En Angleterre, les professeurs des collèges et lycées vont bientôt suivre une formation spéciale pour mieux repérer et combattre le sexisme à l’école. Cette décision fait partie d’un plan national pour lutter contre les violences faites aux femmes et aux filles. Le gouvernement parle même d’une « urgence nationale ».
Cette annonce intervient après le débat lancé par la série Adolescence et face à des chiffres inquiétants. Selon une étude de l’organisation Hope Not Hate publiée en 2024, plus de 40 % des jeunes hommes au Royaume-Uni ont une opinion positive de Andrew Tate, un influenceur connu pour ses propos misogynes.
De son côté, l’association Youth Endowment Fund indique que près de 40 % des adolescents de 13 à 17 ans en couple disent avoir déjà subi des violences émotionnelles ou physiques.
Pour répondre à cette situation, les enseignants seront formés à parler avec les élèves de sujets importants comme le consentement, le respect dans les relations et les risques liés au partage d’images intimes sur internet.
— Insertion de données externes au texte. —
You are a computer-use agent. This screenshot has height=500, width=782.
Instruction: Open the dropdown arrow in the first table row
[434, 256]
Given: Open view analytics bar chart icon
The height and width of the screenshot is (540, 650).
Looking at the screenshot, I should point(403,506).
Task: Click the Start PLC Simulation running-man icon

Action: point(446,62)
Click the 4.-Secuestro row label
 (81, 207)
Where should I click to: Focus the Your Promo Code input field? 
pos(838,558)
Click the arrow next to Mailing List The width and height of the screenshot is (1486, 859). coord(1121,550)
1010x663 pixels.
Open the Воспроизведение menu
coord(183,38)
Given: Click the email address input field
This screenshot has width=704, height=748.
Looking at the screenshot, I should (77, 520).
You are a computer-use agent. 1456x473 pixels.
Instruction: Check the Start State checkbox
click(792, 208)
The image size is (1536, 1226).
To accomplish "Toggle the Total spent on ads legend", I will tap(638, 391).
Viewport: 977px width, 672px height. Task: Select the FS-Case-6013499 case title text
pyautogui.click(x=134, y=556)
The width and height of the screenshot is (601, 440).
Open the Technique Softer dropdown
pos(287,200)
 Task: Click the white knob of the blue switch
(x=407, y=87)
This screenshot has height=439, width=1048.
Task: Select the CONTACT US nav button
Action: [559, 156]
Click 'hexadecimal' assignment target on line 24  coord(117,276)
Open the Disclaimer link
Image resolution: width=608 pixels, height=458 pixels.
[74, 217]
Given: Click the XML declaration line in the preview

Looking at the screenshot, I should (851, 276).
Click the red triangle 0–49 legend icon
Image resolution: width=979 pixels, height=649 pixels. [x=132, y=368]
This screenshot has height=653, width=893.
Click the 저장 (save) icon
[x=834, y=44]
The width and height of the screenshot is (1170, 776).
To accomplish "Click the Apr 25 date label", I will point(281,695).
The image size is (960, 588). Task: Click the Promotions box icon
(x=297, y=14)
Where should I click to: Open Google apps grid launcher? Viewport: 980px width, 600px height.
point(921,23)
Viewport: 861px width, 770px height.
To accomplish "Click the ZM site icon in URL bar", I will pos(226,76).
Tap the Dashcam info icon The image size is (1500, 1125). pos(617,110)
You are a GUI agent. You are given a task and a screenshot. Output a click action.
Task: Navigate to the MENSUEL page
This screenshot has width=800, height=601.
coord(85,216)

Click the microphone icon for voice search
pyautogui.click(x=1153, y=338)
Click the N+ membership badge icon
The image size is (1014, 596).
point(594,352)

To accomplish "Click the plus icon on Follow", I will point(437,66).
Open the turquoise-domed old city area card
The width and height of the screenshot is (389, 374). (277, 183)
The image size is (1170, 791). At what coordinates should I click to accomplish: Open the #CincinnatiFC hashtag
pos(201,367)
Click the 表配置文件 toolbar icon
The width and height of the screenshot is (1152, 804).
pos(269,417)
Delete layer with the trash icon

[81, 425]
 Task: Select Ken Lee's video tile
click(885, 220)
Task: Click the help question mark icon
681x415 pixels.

Les élèves considérés comme « à risque » auront aussi un accompagnement particulier pour les aider à ne pas tomber dans des discours haineux envers les femmes.
La secrétaire d’État chargée de la protection des victimes, Jesse Phillips, estime que la violence contre les femmes ne doit plus être vue comme quelque chose de normal. Selon elle, ce travail dans les écoles doit permettre de prévenir les violences avant qu’elles ne commencent.